Google has acquired Relay Media in order to boost its Accelerated Mobile Pages (AMP) project. Relay Media was founded in 2015 by an ex-Google employee with the goal of converting web content to the AMP format.

Software Development Kits (SDKs) may pose a threat to mobile users’ privacy. According to SafeDK which tested more than 190,000 free Android apps in the Google Play top charts against 1,000 third-party SDKs, the average Android app uses 17.9 mobile SDKs. Effectively that means consumers are entrusting their data to not just the developers of the apps, but also 18 other platforms.

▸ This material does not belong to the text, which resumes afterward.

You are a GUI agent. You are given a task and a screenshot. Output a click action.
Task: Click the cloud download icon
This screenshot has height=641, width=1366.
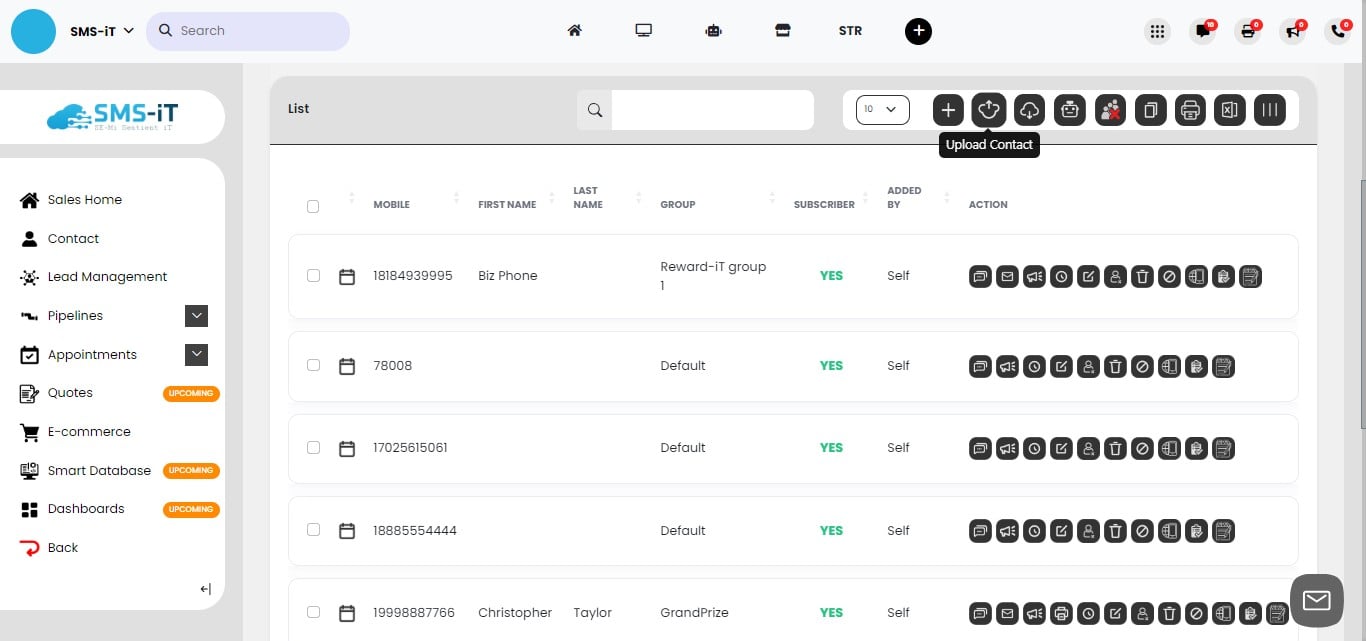[x=1028, y=110]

Surprising research from AdColony this week: Mobile users are predominantly in a good mood when engaging with in-app adverts, according to a survey of 1,500 consumers. The research reveals that overall 75% of consumers were in a good mood whilst viewing in-app ads.
Mobile device usage and in particular multitasking actions are driving media consumption in the US according to a new report from eMarketer. The research firm estimates that individuals in the country will spend roughly 12 hours per day consuming media in 2017.

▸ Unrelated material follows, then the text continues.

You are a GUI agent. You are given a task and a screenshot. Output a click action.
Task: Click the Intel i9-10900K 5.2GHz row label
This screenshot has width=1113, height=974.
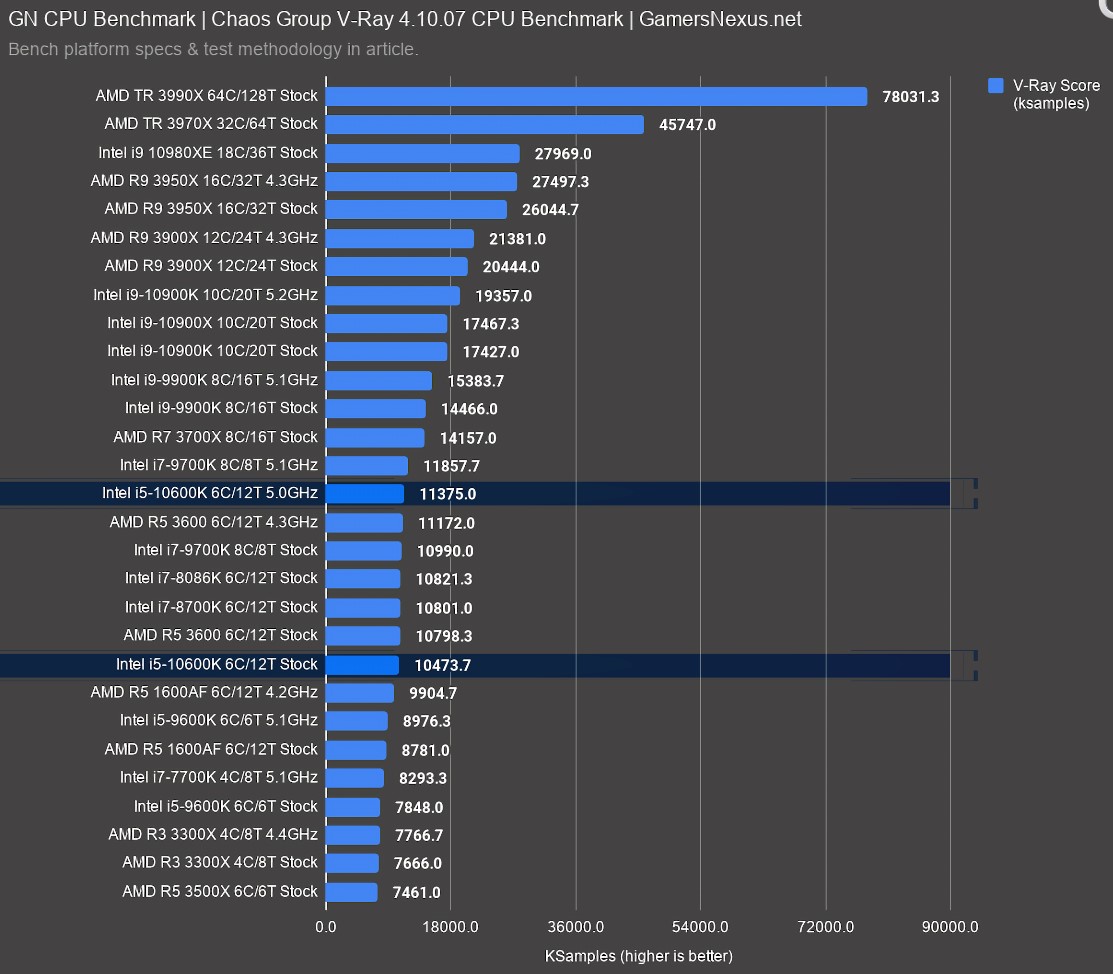pos(205,295)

Whilst marketers may be keen to trade mobile ads 100% programmatically, they’re concerned about high fraud levels and a lack of transparency. According to a survey by Iotec, 62% of respondents plan to increase their programmatic ad spend over the coming 12 months.
Mobile video plays have seen the smallest growth in several quarters, according to Ooyala. Although the share of mobile video plays increased to 56.7%, the 0.4% growth in the quarter represents the smallest gain in a long time for the format. The report also included an examination of mobile video advertising trends. As pre-roll impressions have shortened, impressions on mobile increased to 29% from 20% on smartphones and 13% on tablets.
For 41% of marketers, the development of a unified cross-channel customer experience is at the top of their list, followed by improving their programmatic ad capabilities. That’s according to new research from PlaceIQ.
Interactive video adverts are boosting the amount of time consumers spend with a brand by 47% compared to non-interactive ads. That’s according to new research by Tremor Video DSP.
It seems teens are all about Snapchat. According to a survey of around 6,100 teens in the US, nearly half (47%) of them prefer Snapchat over other social media platforms. The Piper Jaffray survey was conducted in autumn 2017 among predominantly 16-year-olds.

AerServ, this week, launched a native advertising platform for in-app mobile video and banner ads. AerNative lets publishers and app developers use AerServ’s mobile native platform to tailor their mobile ads for apps and websites.